Recently, well for the past 3 years or so, there has been an increasing focus on the insurance industry to change and for users to have simplified processes. This focus is even more apparent to enable shared economy insurance and Gig worker or freelancer insurance to work. The pressure has been put on the existing players in the industry to shake up and start to work out how to build tailored insurance policies that are fit for purpose in this new shared and gig world of work. Progress? Right now, it’s just hard!
This difficulty is starting to allow new companies to come in and threaten the existing players. This is a good thing and we are seeing the industry embracing these new companies and accepting them.
This was all looking like an interesting play for the likes of Google and Facebook. That is until you hear that Facebook now have said that most of its 2 billion users could have had their data accessed improperly, giving fresh evidence of the ways the social-media giant failed to protect people’s privacy while generating billions of dollars in revenue from the information.
These companies want to do everything (books, to travel; insurance to home cleaning) and use their power over the data to exploit their users. But now we see the cost.
“What we didn’t do until recently and what we are doing now is just take a broader view looking to be more restrictive in ways data could be misused. We also didn’t build our operations fast enough — and that’s on me.”
Sheryl Sandberg, COO Facebook
Their focus is on ‘customer experience’ and sucking every business income stream into their machine. Google and Facebook use AI and machine learning to read data and monitor your usage of their technology to serve you up what they think you need and what’s profitable for them. This data usage has been abused to drive revenue to match their huge future focused valuations.

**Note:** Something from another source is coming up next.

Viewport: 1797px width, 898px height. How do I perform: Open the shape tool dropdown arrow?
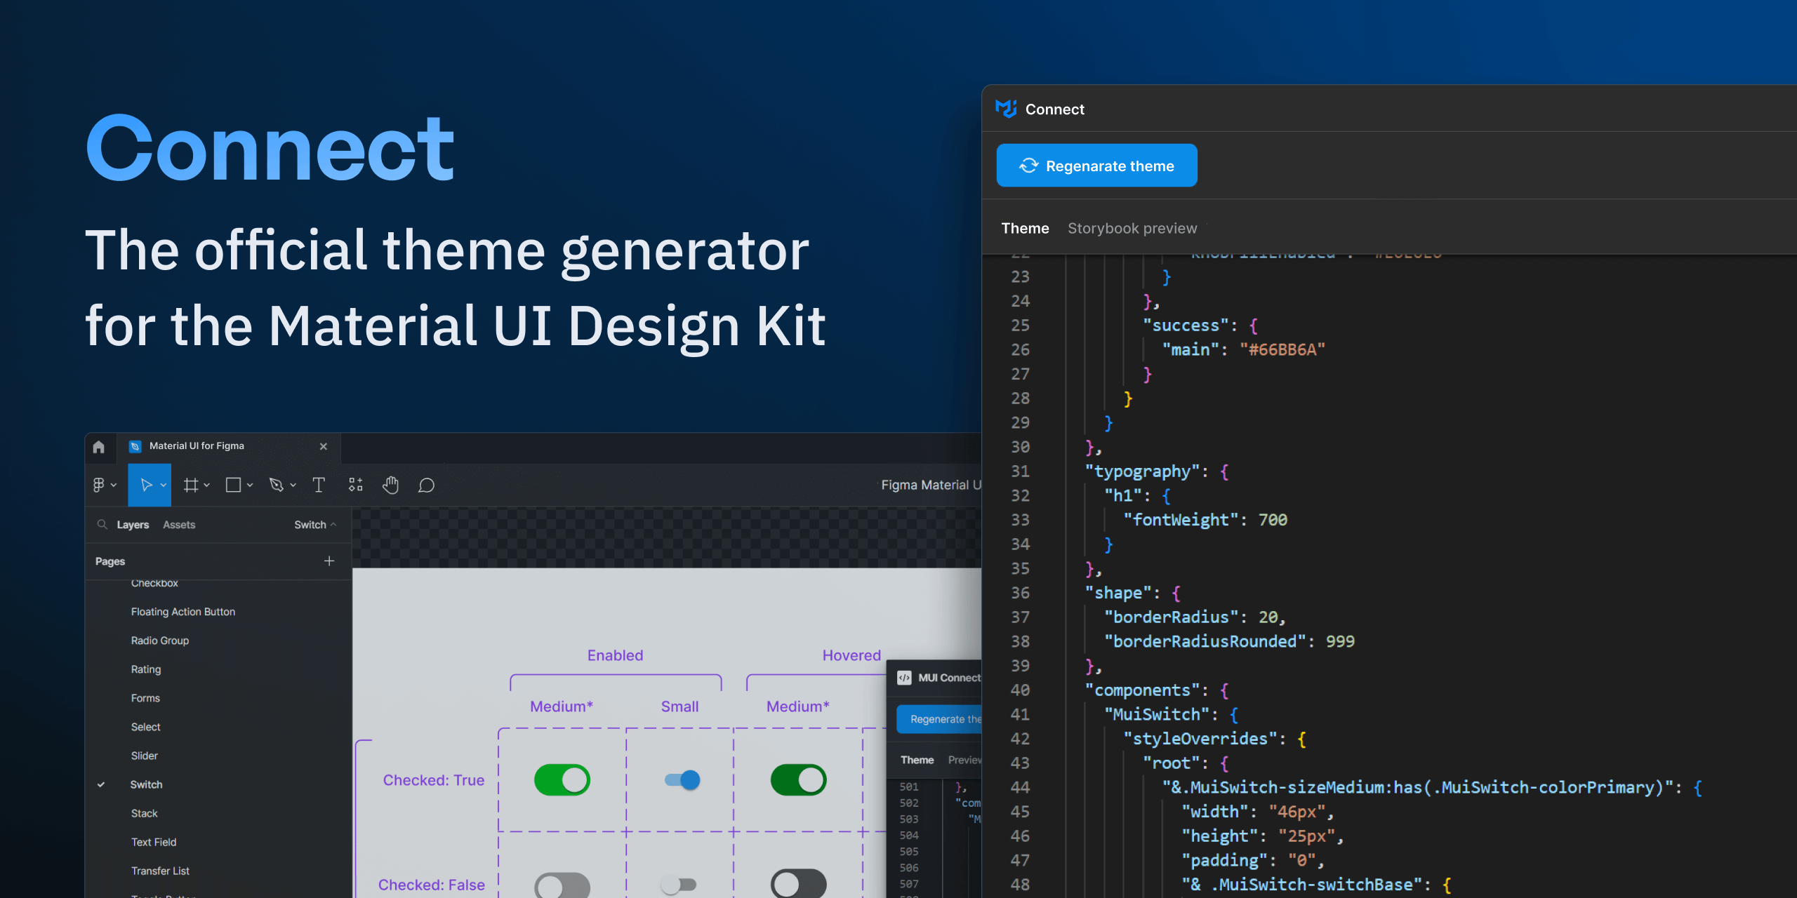(251, 484)
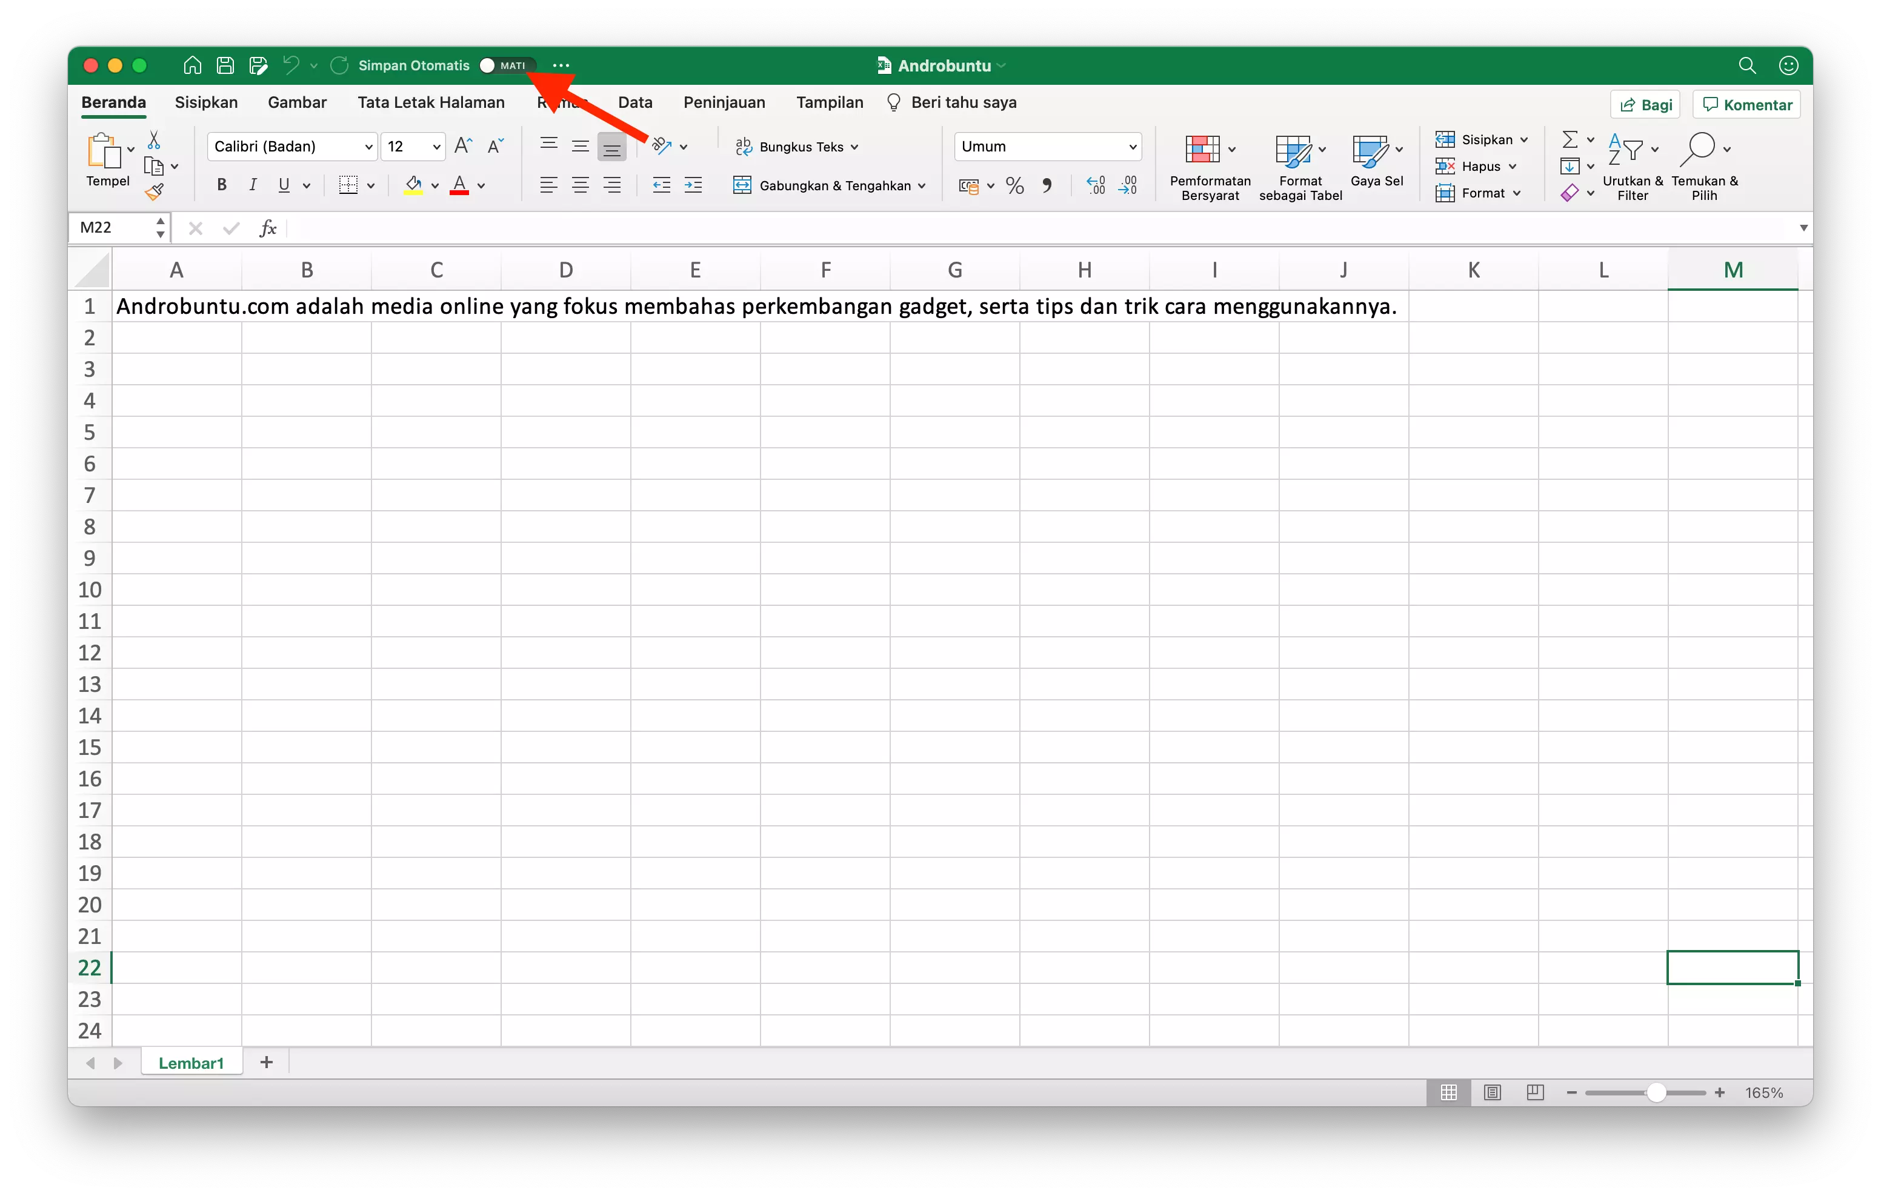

The new InsurTech / FinTech start-ups are focused on ‘customer experience’ too. This is defined by cutting down questions to a minimum, using ‘social’ data to fill in the blanks to give you a quote for insurance or a loan. These companies use customers social media, third party apps and other accounts to gain information to provide quotes and service with minimum input from the user. But what data is being used and who checks this? And do we ever read the small print?

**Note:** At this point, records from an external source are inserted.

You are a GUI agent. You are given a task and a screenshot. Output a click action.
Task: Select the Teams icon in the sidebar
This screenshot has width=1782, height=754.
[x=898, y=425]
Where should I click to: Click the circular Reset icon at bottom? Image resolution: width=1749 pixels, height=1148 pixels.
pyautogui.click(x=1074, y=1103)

Is this acceptable? Is complying with new data protection rules enough? Or is it time to take back your data?
When I ask data professionals about taking back your data they shrug and say it’s out there already, so what’s the point. I disagree with this and think now is the time to take a stand and we should stop accepting that companies have a free flow use to your data and just scrape and access data for on the back of providing customer experience.
For example, Facebook’s search tool to find other people, now disabled, has been used to scrape public profile information, and now Facebook have said “Given the scale and sophistication of the activity we’ve seen, we believe most people on Facebook could have had their public profile scraped in this way.” They just noticed this? This was a feature built into Facebook for customer experience.

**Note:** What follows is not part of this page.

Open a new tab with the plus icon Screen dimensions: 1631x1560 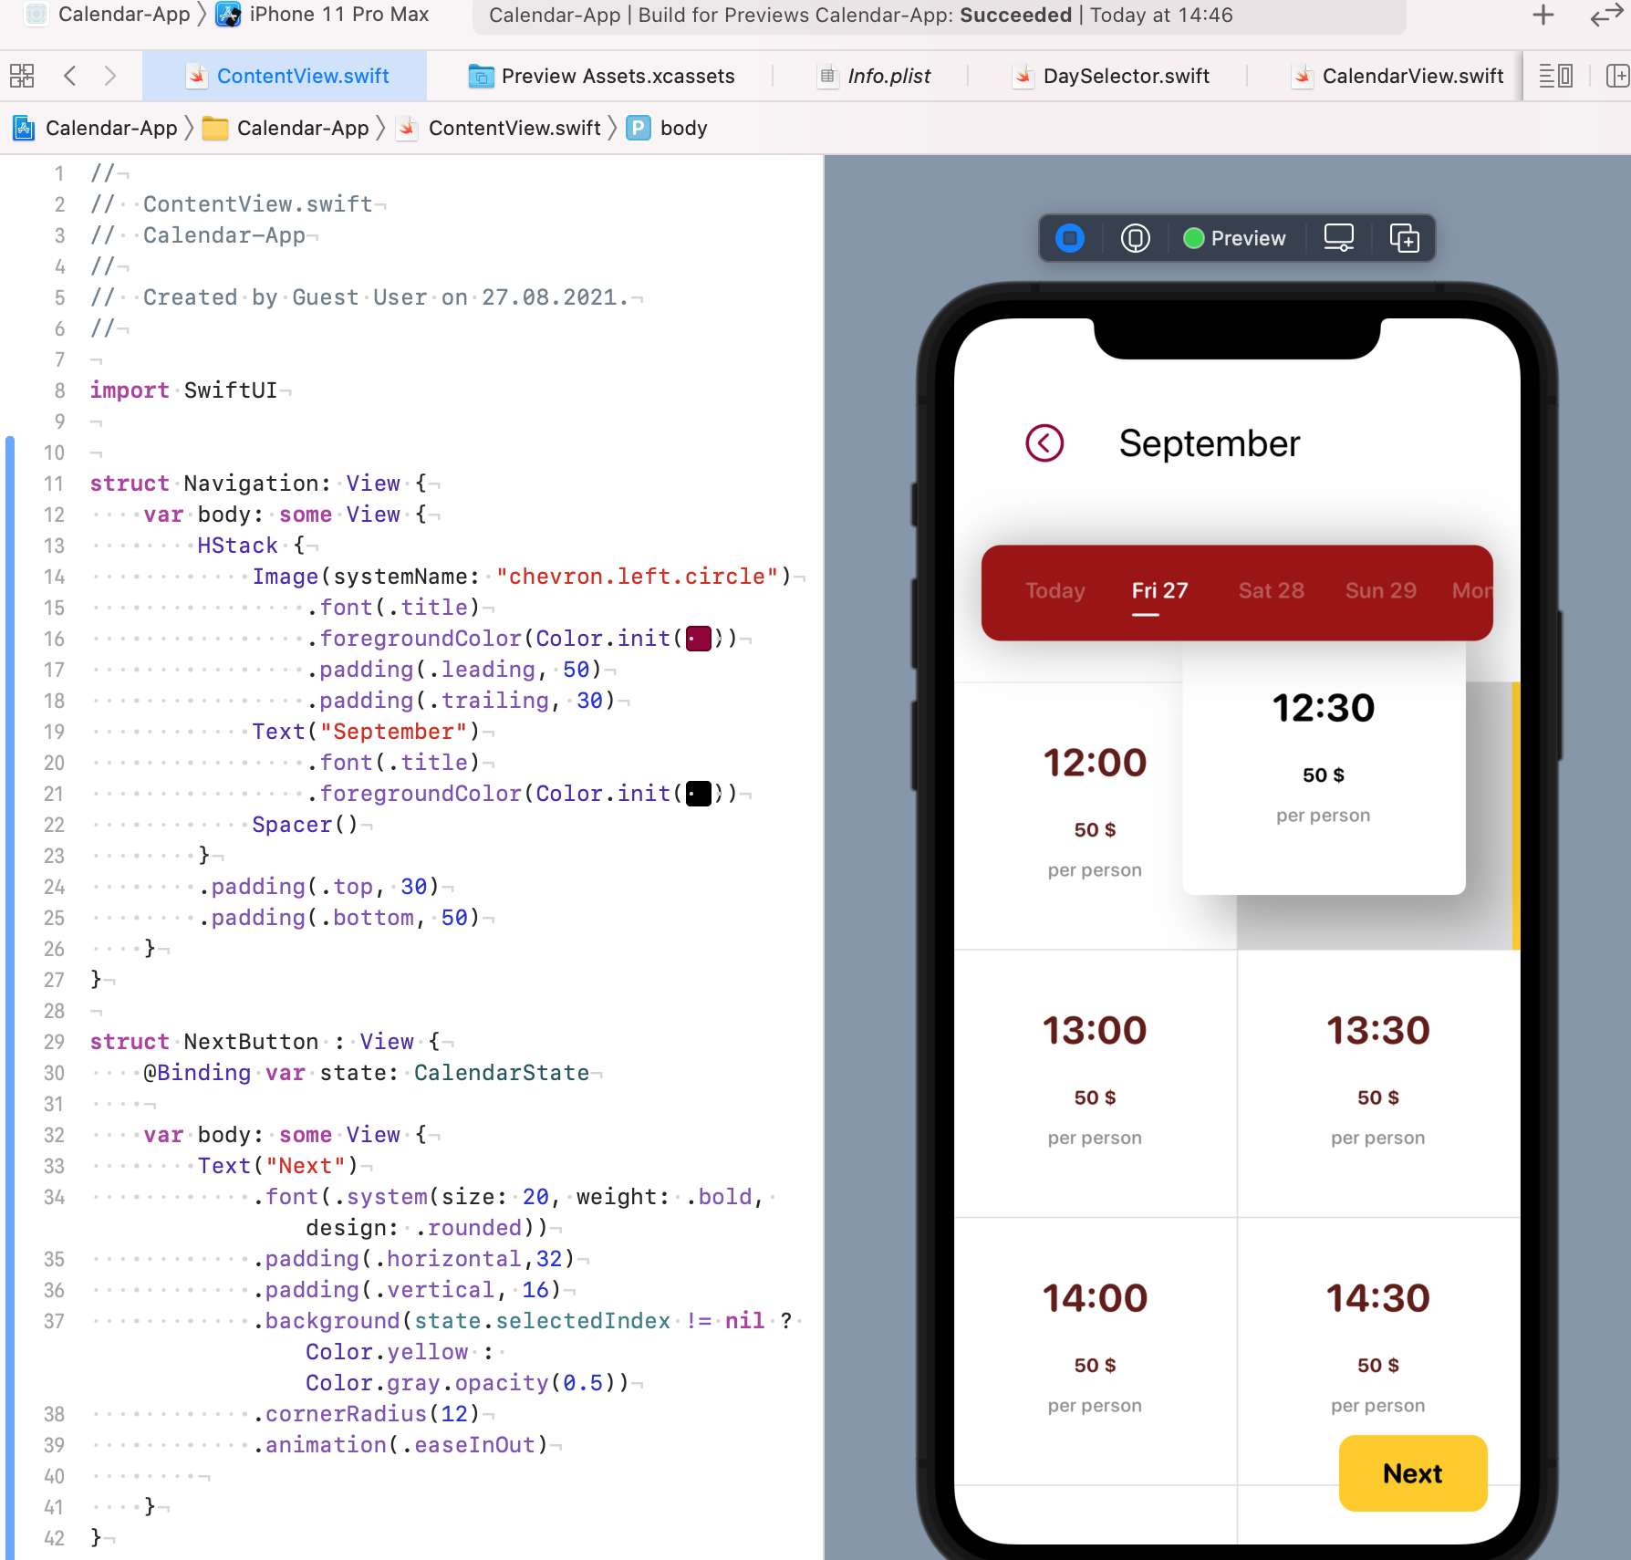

It’s interesting that Facebooks main defence from Mark Zuckerburg is:
“We didn’t take a broad enough view of what our responsibility was and that was a huge mistake.”
These new young, keen, naïve, start-up companies who want to take over the world live in their own created bubbles – thinking everyone is like them, that they know what an ‘experience’ is and that everyone wants to know who joined, who could be a friend, who’s got a new job, who your friend is dating, etc and allowing this free use of data to create value, not for the user, but the company. This practice is in DNA of these companies, exploiting date is a core theme. It’s the route to their value.
Having worked in the very often slow and frustratingly compliant world of insurance I can say exploiting data is not at its core, risk management is. Hence the customer experience is very very poor for most insurance interaction. It is no wonder that the Insurtech focus has been on ‘experience’ as their main ‘disruption tool’. But at what cost, and shouldn’t the user want to know what data is being consumed to give their quote?
There needs to be a balance between using ‘social’ data and re-modelling the insurance. Real work needs to be done on the very fabric of the way insurance works for the shared economy and gig economy insurance to make the whole experience work. Not just the buying of insurance but the whole process – end to end. Even where the policy lasts only one night or one hour. It’s not about scraping data and using social accounts its about real work dismantling the policies and the process to give insurance focused processes and to show the customer what data is used and how this impacts risk management in the event of a claim.